» DIRECTIONS FOR THIS TASK:
When the records are reproduced, each one must match exactly, and no picture may be kept.

---------- DATA

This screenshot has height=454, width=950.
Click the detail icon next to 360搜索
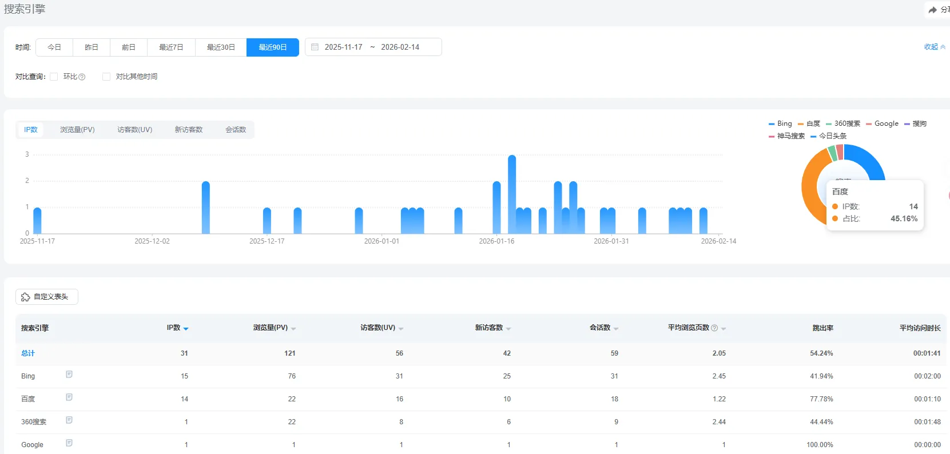(x=69, y=420)
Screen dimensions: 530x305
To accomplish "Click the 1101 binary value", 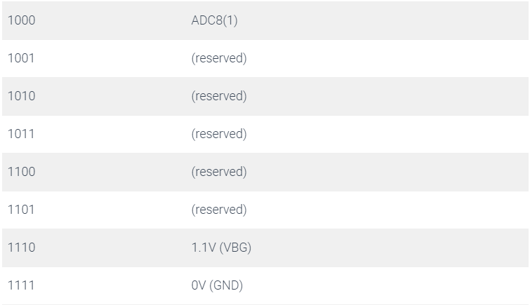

--------------------

» RESULT BELOW:
This screenshot has height=454, width=950.
Click the detail icon next to 360搜索
(x=69, y=420)
Screen dimensions: 530x305
To accomplish "Click the 1101 binary value", 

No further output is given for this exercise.